What the task requires: Exactly as written, output each of the entries below.

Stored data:

__________________________________________________

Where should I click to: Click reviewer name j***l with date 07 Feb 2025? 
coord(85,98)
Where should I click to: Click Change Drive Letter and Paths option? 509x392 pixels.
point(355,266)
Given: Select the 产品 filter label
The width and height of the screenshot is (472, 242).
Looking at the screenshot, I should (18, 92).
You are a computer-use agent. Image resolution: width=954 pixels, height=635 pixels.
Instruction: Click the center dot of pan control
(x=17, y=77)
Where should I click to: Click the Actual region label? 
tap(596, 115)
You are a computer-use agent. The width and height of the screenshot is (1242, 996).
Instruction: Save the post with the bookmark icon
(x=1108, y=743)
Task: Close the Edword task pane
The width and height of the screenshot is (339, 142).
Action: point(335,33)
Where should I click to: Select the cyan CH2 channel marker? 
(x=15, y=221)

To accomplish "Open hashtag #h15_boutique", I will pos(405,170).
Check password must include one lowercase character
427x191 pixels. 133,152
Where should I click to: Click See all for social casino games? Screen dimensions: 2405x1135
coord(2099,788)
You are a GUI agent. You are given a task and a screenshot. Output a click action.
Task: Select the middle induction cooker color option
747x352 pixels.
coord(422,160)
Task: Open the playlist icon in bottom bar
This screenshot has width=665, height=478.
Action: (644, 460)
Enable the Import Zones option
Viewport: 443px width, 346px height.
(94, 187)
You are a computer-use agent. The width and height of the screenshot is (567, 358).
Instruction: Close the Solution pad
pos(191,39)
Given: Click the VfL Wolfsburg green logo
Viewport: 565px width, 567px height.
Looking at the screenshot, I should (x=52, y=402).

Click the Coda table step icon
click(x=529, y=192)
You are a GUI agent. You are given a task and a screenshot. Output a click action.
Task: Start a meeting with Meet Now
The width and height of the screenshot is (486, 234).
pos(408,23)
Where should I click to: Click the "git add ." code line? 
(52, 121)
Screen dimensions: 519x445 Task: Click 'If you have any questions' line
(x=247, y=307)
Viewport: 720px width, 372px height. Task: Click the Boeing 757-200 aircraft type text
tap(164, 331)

__________________________________________________

Answer area:
Where should I click to: Click reviewer name j***l with date 07 Feb 2025? 
coord(85,98)
Where should I click to: Click Change Drive Letter and Paths option? 509x392 pixels.
point(355,266)
Given: Select the 产品 filter label
The width and height of the screenshot is (472, 242).
Looking at the screenshot, I should (18, 92).
You are a computer-use agent. Image resolution: width=954 pixels, height=635 pixels.
Instruction: Click the center dot of pan control
(x=17, y=77)
Where should I click to: Click the Actual region label? 
tap(596, 115)
You are a computer-use agent. The width and height of the screenshot is (1242, 996).
Instruction: Save the post with the bookmark icon
(x=1108, y=743)
Task: Close the Edword task pane
The width and height of the screenshot is (339, 142).
Action: point(335,33)
Where should I click to: Select the cyan CH2 channel marker? 
(x=15, y=221)

To accomplish "Open hashtag #h15_boutique", I will pos(405,170).
Check password must include one lowercase character
427x191 pixels. 133,152
Where should I click to: Click See all for social casino games? Screen dimensions: 2405x1135
coord(2099,788)
You are a GUI agent. You are given a task and a screenshot. Output a click action.
Task: Select the middle induction cooker color option
747x352 pixels.
coord(422,160)
Task: Open the playlist icon in bottom bar
This screenshot has width=665, height=478.
Action: (644, 460)
Enable the Import Zones option
Viewport: 443px width, 346px height.
(94, 187)
You are a computer-use agent. The width and height of the screenshot is (567, 358).
Instruction: Close the Solution pad
pos(191,39)
Given: Click the VfL Wolfsburg green logo
Viewport: 565px width, 567px height.
Looking at the screenshot, I should (x=52, y=402).

Click the Coda table step icon
click(x=529, y=192)
You are a GUI agent. You are given a task and a screenshot. Output a click action.
Task: Start a meeting with Meet Now
The width and height of the screenshot is (486, 234).
pos(408,23)
Where should I click to: Click the "git add ." code line? 
(52, 121)
Screen dimensions: 519x445 Task: Click 'If you have any questions' line
(x=247, y=307)
Viewport: 720px width, 372px height. Task: Click the Boeing 757-200 aircraft type text
tap(164, 331)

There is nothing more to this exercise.